Comment 44 for bug 1009312

Revision history for this message
Kyle Auble (auble48-deactivatedaccount) wrote : Re: GPU loads unreliably, possible kernel timeout

I know it's been a while, but I thought I should report that I've still been seeing this bug. I recently installed a fresh mainline kernel (3.9.0-999-generic, built on 4/21), and it runs fine except I'm still seeing the bug. I want to try some of the ACPI options again when booting, but my problem is I still have no clue about how to consistently replicate the bug.

After looking through my PCI info, I have a rough hypothesis of where the problem's happening. Although the GPU loses PCI features like bus-mastering & ASPM on bad sessions, my gut feeling is these are side-effects of an underlying PCI/ACPI issue (since multiple devices raise error flags on bad sessions).
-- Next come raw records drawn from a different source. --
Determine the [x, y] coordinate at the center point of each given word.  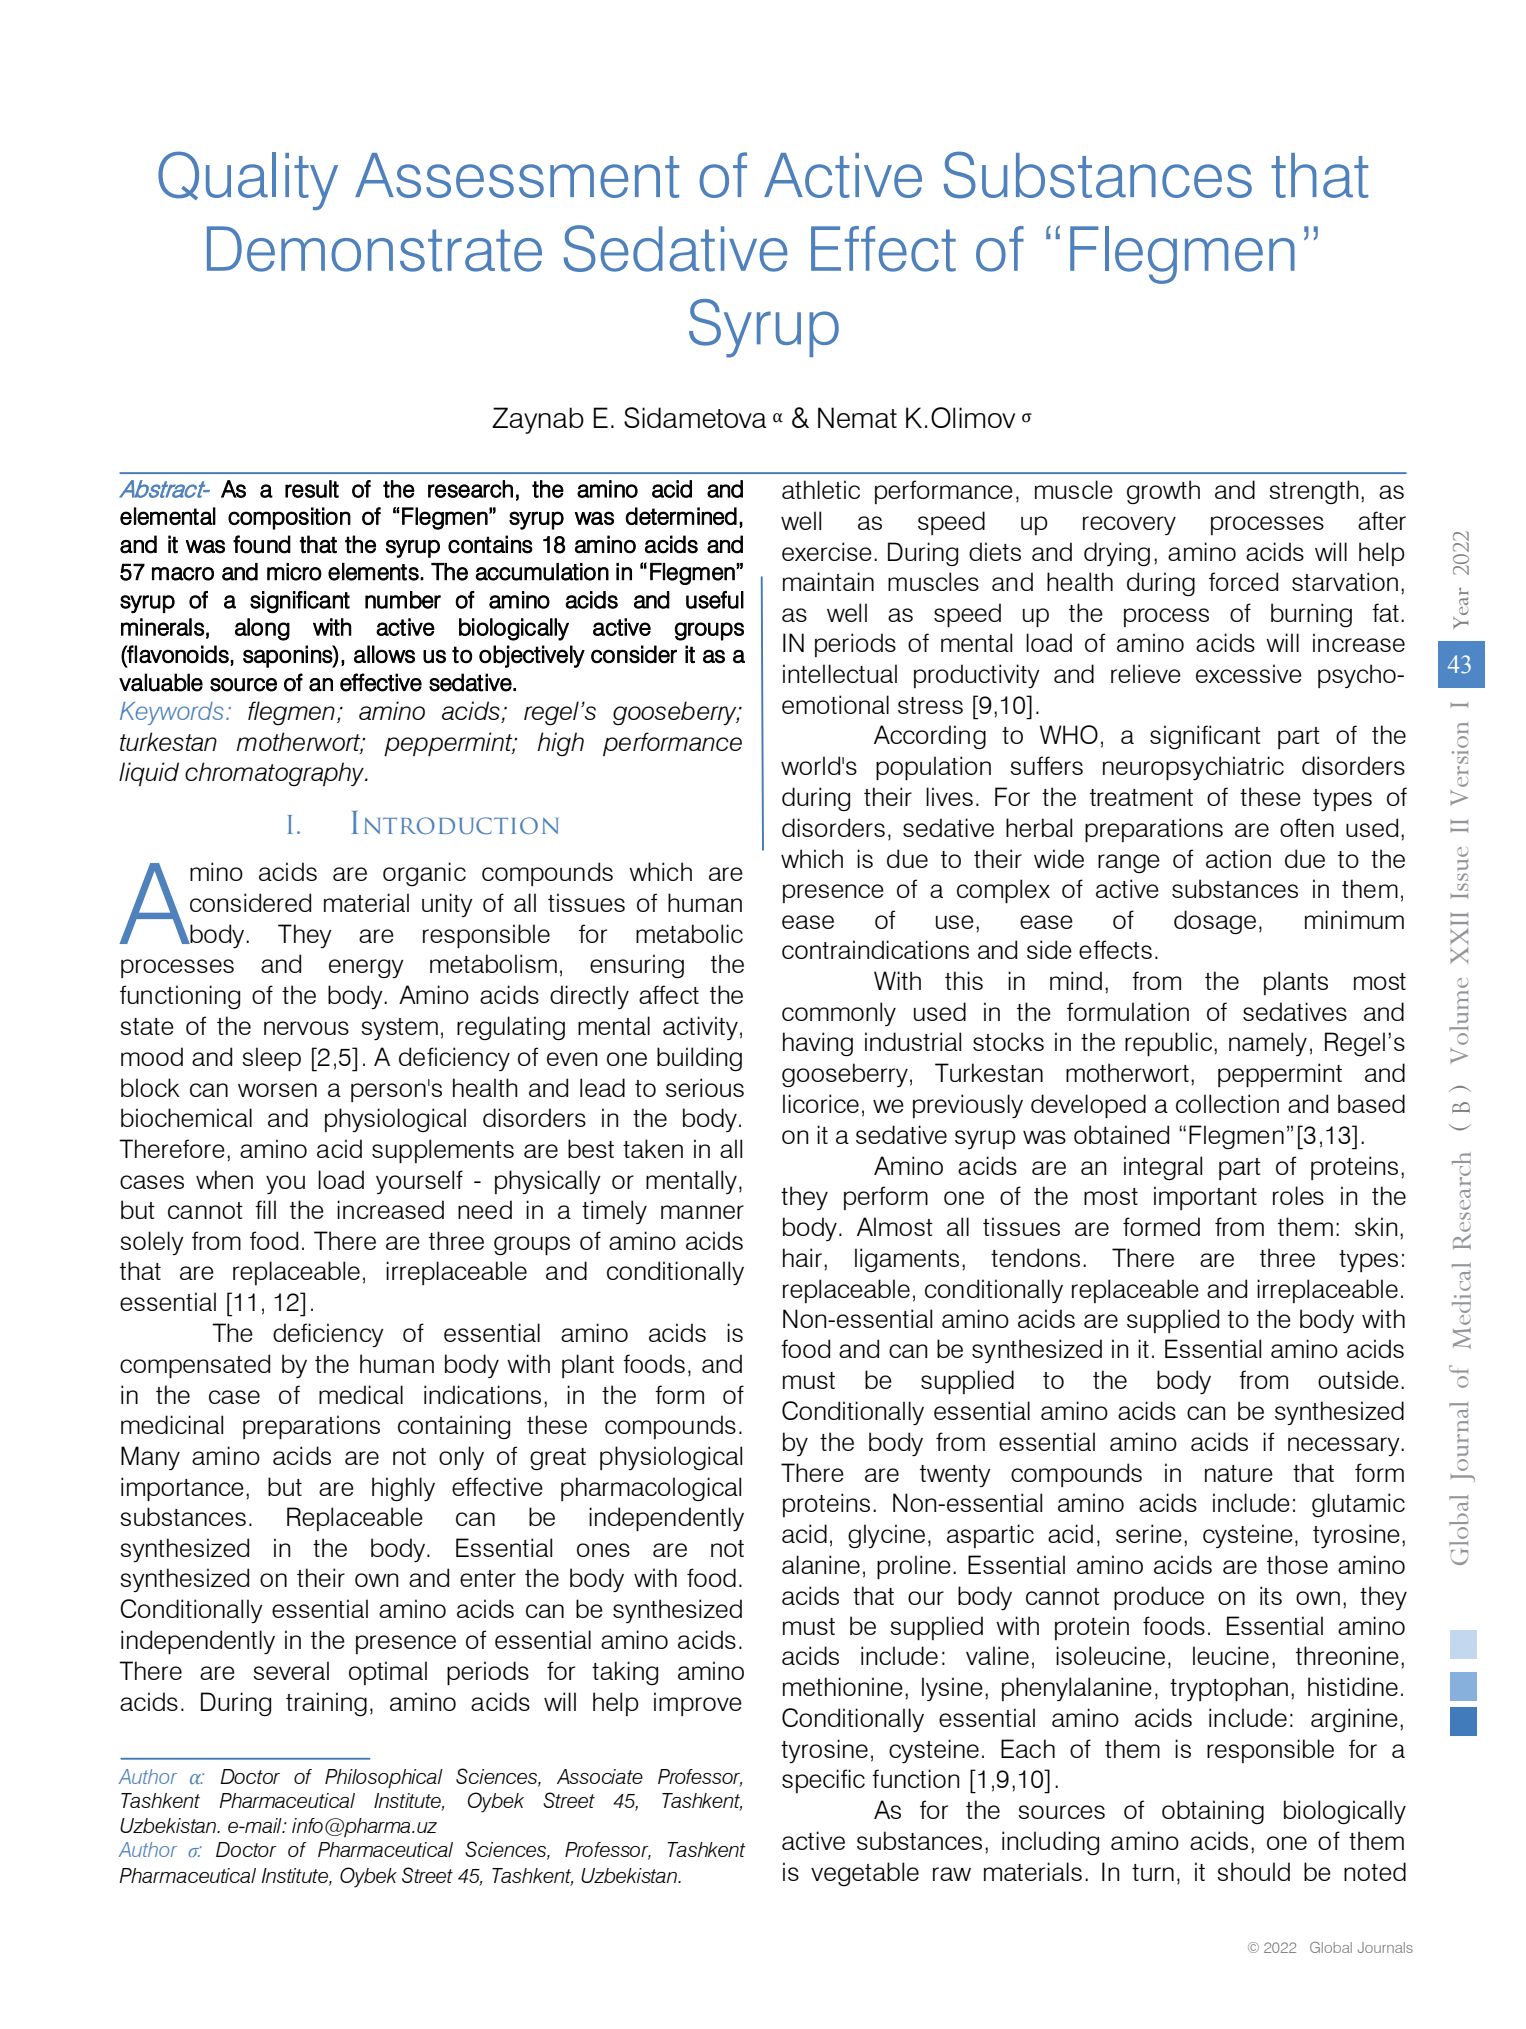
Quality [248, 180]
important [1205, 1198]
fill [265, 1209]
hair [802, 1257]
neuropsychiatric [1193, 768]
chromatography [275, 774]
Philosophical [384, 1779]
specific [823, 1781]
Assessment [517, 175]
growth [1163, 492]
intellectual [840, 673]
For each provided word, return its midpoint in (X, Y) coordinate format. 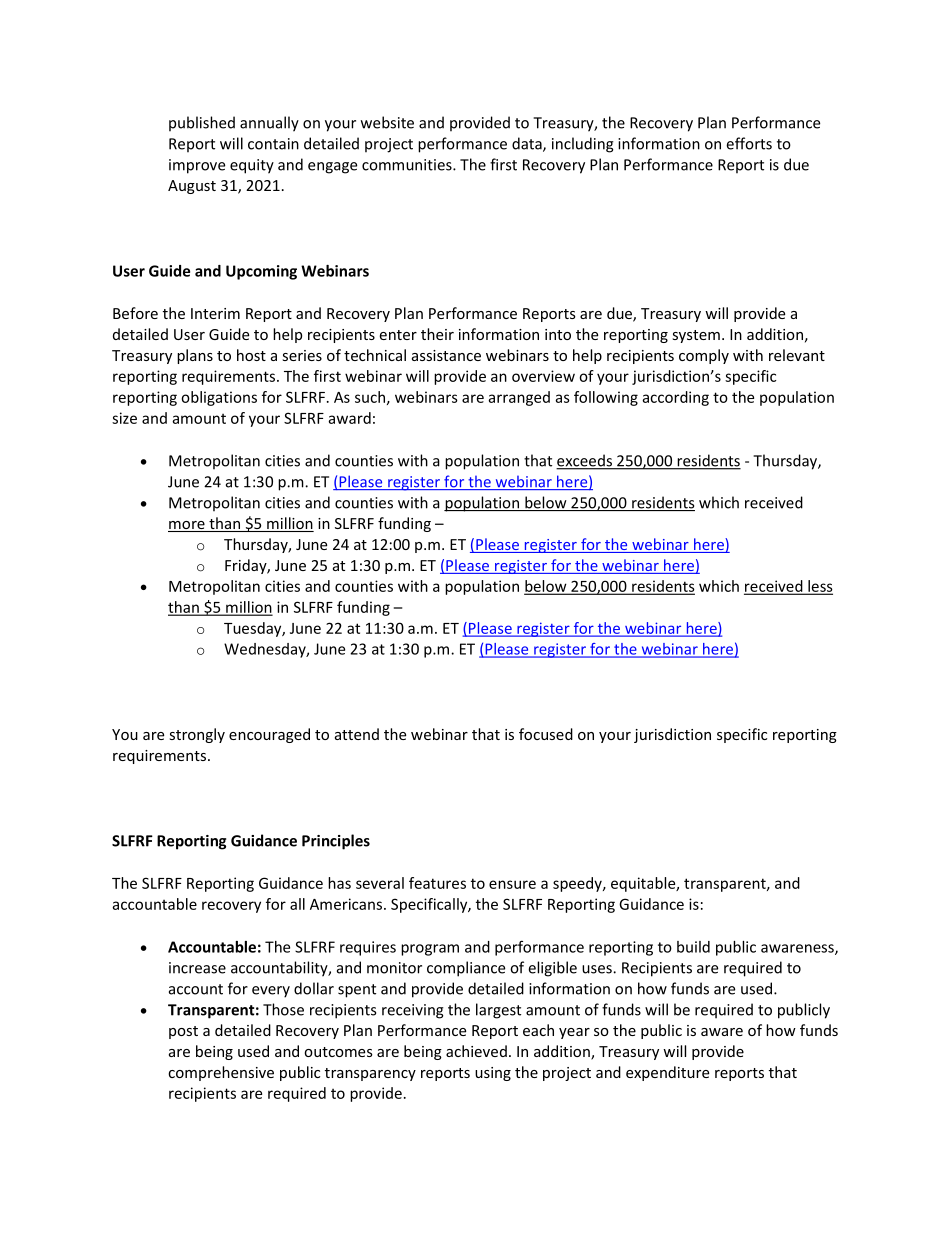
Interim (215, 313)
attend (357, 734)
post (183, 1032)
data (528, 144)
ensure (512, 884)
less (819, 587)
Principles (336, 842)
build (693, 947)
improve (197, 166)
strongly (197, 735)
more (187, 526)
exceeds (585, 461)
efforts (749, 143)
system (696, 336)
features (437, 883)
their (437, 334)
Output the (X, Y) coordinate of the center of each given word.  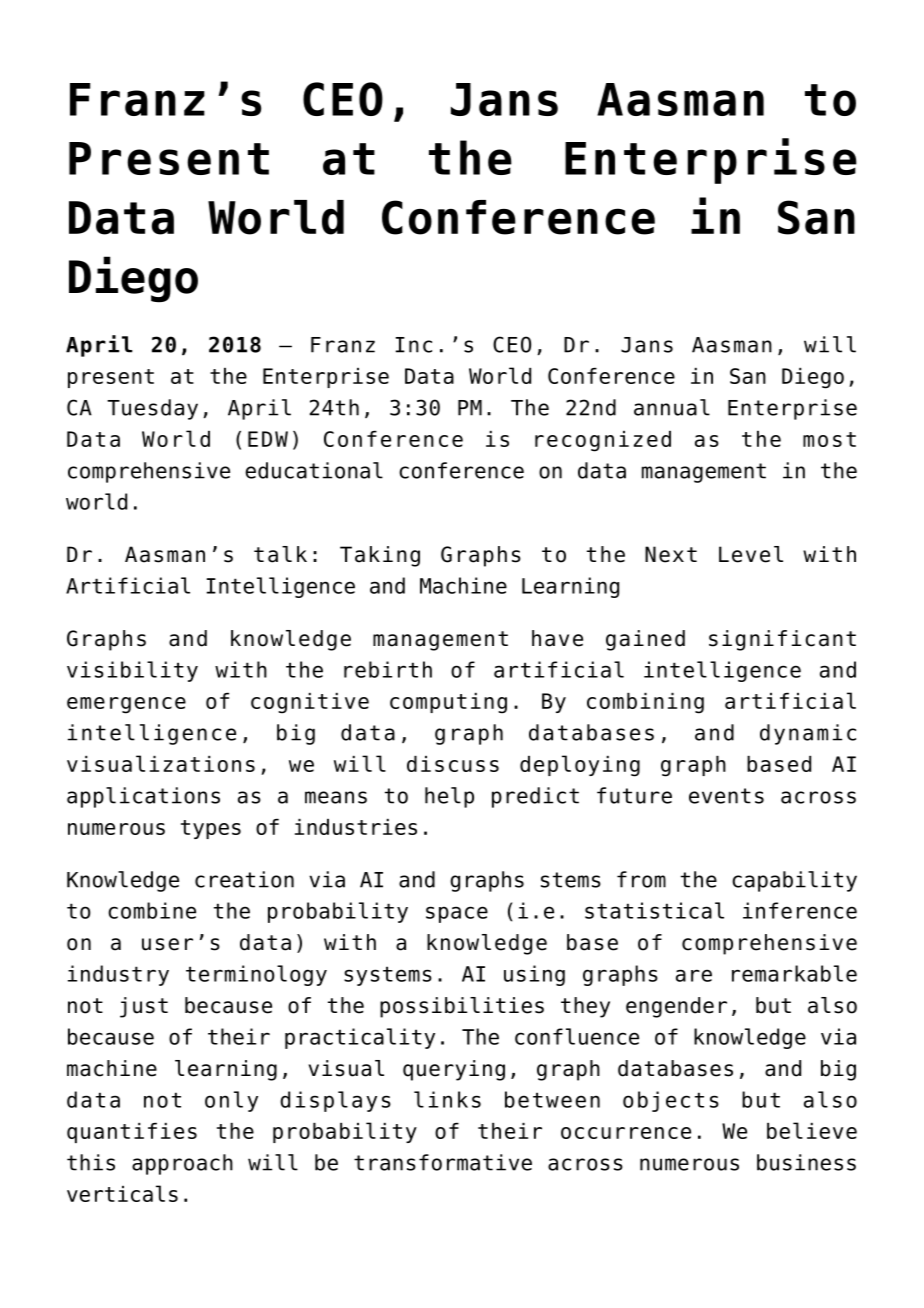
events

I'm wondering if it has something to do with how space is being allocated for DMA (since the 32-bit memory region for the GPU is always treated as virtual in bad sessions). This might explain why the bug was so common in the PAE kernel.

The one other thing I realized is that my GPU is the only device to use a PCI-to-PCI bridge straight off the root port. Every other
device on my system either routes directly to the root port (like the audio device, 00:1b.0) or uses a bridge off of a secondary PCI Express port (prefix 00:1c). Especially since forming the GPU's PCI-to-PCI bridge is exactly where the timing discrepancy occurs, I wonder if this is why the GPU is the one device that fails. I've gone ahead and attached the output from `lspci -t` to help see my PCI arrangement.

I'm not a kernel hacker so these are just hunches based on the data, but if anyone that's comfortable with the kernel's PCI system could suggest a test that might consistently reveal the bug, I'd be happy to keep testing things out.